つまり、現在搭載されているバッテリーと同じサイズであれば、ここまで可能ですというもの。特に低ハイトはデザイン性に大きく影響します。
具体的には通常ですと、どうしても床に敷き詰めたバッテリーの影響で、シートポジションは高くなり、その結果全高も高くなってしまいますので、車高が高く分厚いボディのSUVが最適になっていました。
しかし、このバッテリーを使うことでシートポジションが下げられますので、どのようなボディタイプも可能となり、デザインの制約が大幅に緩和されるのです。
そこで、スポーツカー、セダン、SUVとしてこんなデザインも出来ますよという提案がされたのです。この中でセダンのLF-ZCは2026年に発売されるとのことでした。
■新しいスポーツカーの提案
新型FT-Seについて、同車のデザインしたトヨタGAZOO Racing Company GRデザイングループ主幹の飯田秀明氏にお話を伺ってみました。
Q:このクルマをどういう思いでデザインしましたか。
飯田氏:いかにスポーツカーとして低く作るかがこのカテゴリーでは大事なんですね。そこをお客様が感じてパッと見てもらえる意匠にしたかったのがひとつ。

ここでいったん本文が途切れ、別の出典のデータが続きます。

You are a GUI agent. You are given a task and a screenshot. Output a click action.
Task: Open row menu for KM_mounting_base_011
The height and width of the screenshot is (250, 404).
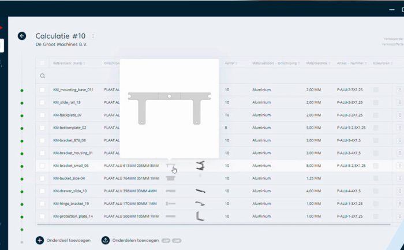click(399, 90)
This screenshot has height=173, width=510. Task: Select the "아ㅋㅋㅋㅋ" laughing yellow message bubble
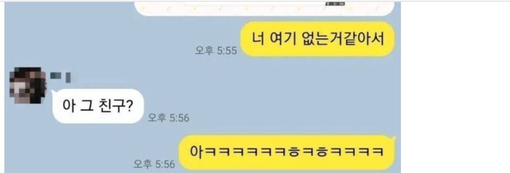click(x=287, y=153)

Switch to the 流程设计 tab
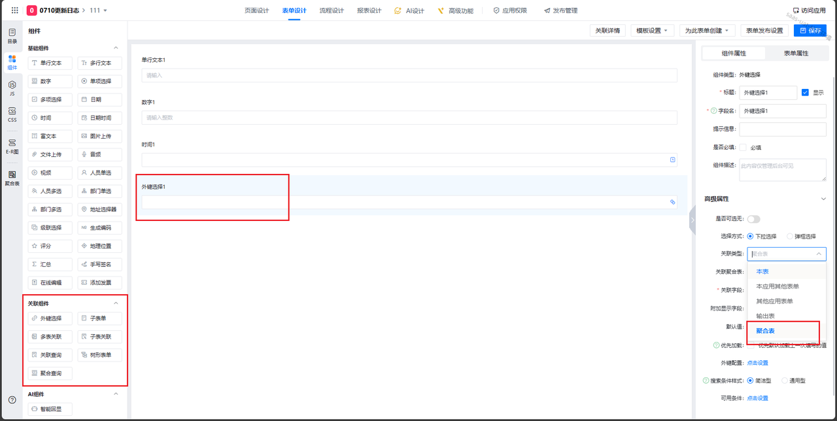pyautogui.click(x=332, y=10)
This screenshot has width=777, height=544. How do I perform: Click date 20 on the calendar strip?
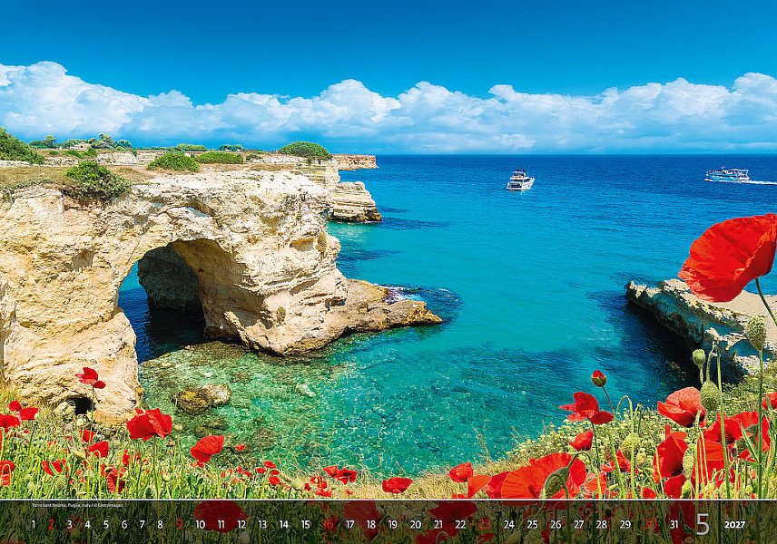pos(416,525)
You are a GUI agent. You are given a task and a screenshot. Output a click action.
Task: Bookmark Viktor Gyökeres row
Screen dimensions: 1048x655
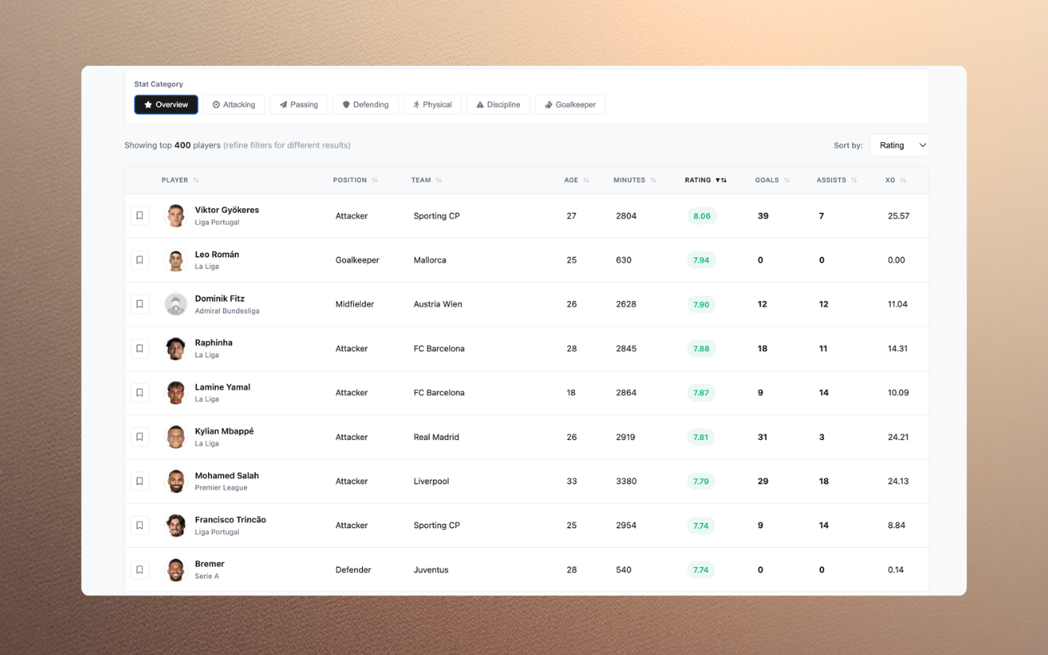[140, 216]
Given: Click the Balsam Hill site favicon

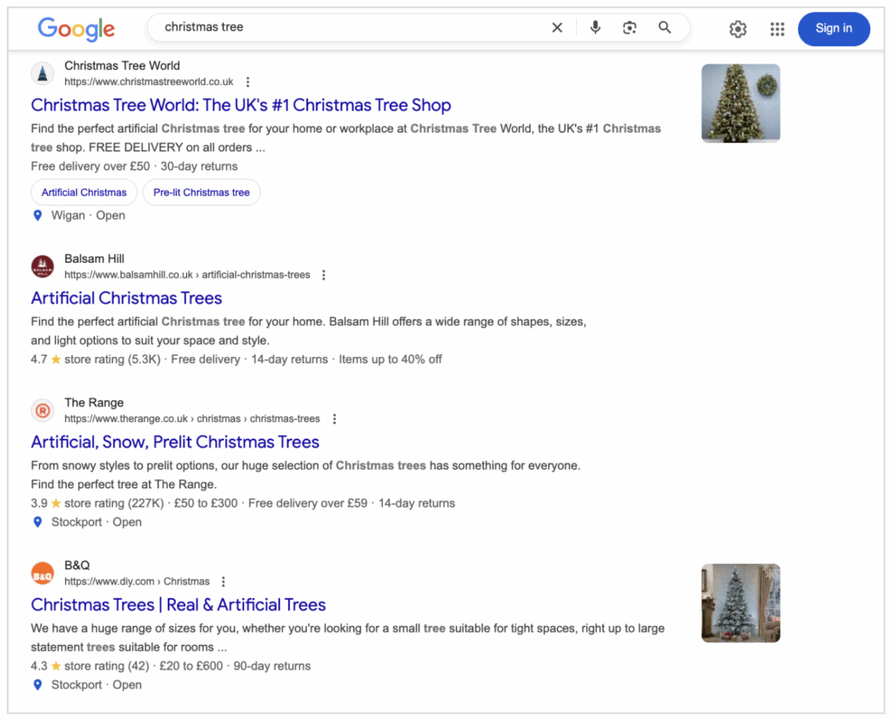Looking at the screenshot, I should [43, 266].
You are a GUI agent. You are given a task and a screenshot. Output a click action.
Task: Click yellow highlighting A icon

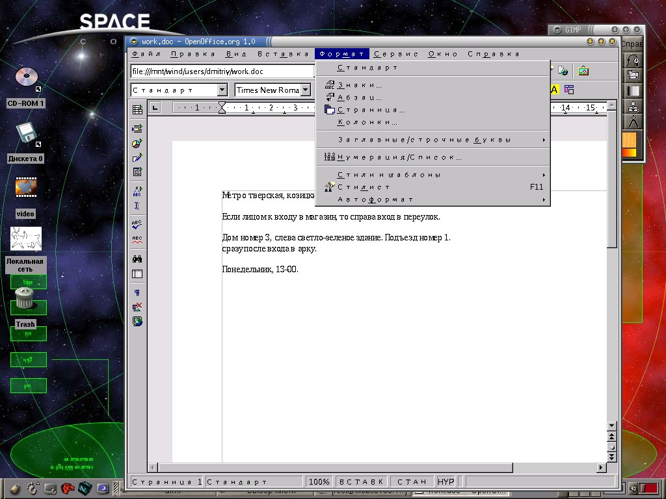coord(555,90)
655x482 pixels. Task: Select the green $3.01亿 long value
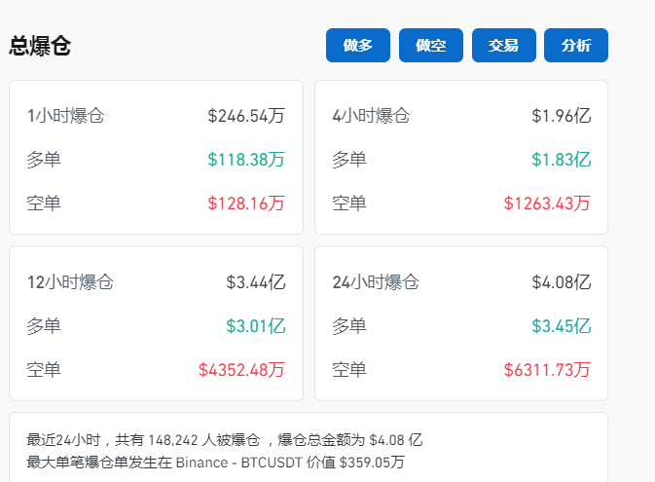(x=255, y=326)
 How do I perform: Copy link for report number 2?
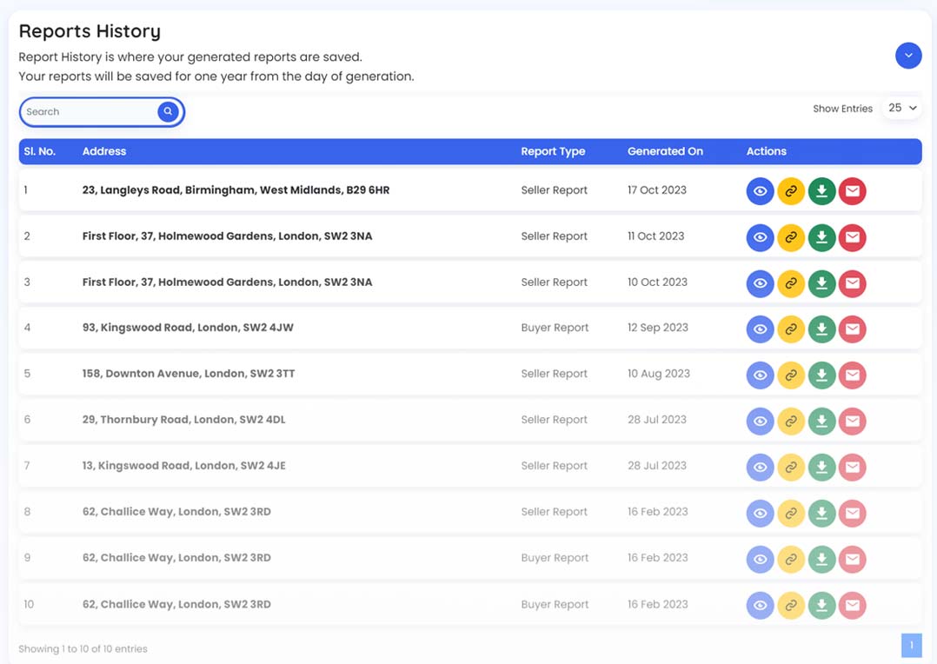click(791, 237)
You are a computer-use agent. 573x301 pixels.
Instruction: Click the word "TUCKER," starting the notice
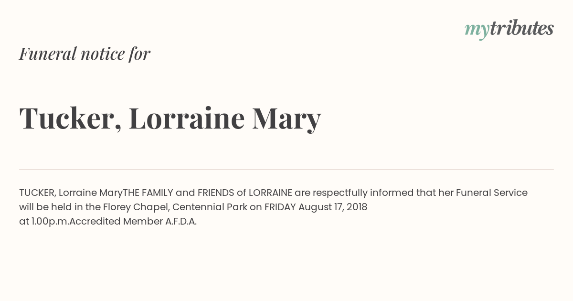[38, 193]
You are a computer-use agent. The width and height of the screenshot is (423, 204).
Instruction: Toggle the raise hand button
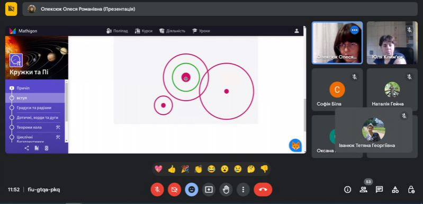[226, 190]
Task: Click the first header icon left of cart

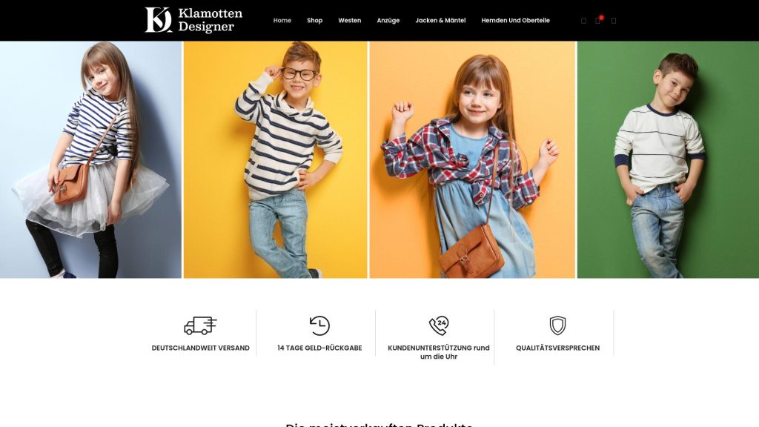Action: (x=583, y=21)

もうひとつは四駆のBEVを想定してコンセプトモデルを作っていますので、エンジンがないことによって生まれる新しいフォルム、ボンネットが低くてフェンダーがそれよりも高い位置にある……つまりカウルよりもベルトラインよりもタイヤが高い位置にあるというのは四駆BEVならではですし、運転してもライントレース性も良いでしょう。
また意匠的にもパワーを表現できたと思っています。
Q:まずはどう格好良く見せるかにこだわろうと思ったんですね。
飯田氏:全くその通りです。スポーツカーは格好良くて速くないとお客さんに乗ってもらえませんし、買ってもらえません。ですからそこが一番重要なポイントです。
それをいかに電気の時代に、新開発の低床バッテリーを使って新しく見せるか。ロングホイールベースもそうですし、ショートオーバーハングもそうですし、電気になったことでの新しいスポーツカーが提案できたと思っています。
■まだまだある!デザインのこだわりポイント
Q:電気になったことで内燃機関では出来なかったデザインとはどういうところでしょう。

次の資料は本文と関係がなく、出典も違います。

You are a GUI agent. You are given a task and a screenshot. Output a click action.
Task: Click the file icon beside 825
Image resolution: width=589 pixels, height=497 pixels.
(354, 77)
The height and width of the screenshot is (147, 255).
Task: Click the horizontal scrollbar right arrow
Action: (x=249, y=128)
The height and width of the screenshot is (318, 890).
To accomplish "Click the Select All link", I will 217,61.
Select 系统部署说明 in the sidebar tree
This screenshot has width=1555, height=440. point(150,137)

飯田氏:内燃機関の場合は、その象徴であるパワーを強調するためにロングフード、ショートデッキでスポーツカーの持っている性能を表現していましたが、このモデルはエンジンがなくてモーターですから、そのモーターをいかに強調して、お客様にパッと見た時に感じてもらうか、そこが一番大きな違いです。
Q:そうするといままでの場合では前にエンジンがありましたから、どうしてもキャビンスペースが後ろに行きがちになりますよね。そのキャビンを前に移動させつつ、かつスポーツカーとして見せているということでしょうか。
飯田氏:まず人がホイールベースの中心にいるというのは非常に大事です。キャビンスペースを前に出したかったというのは、そういう意匠的という意味よりも、性能面として、前後重量配分のバランスをいかにとるかというところでした。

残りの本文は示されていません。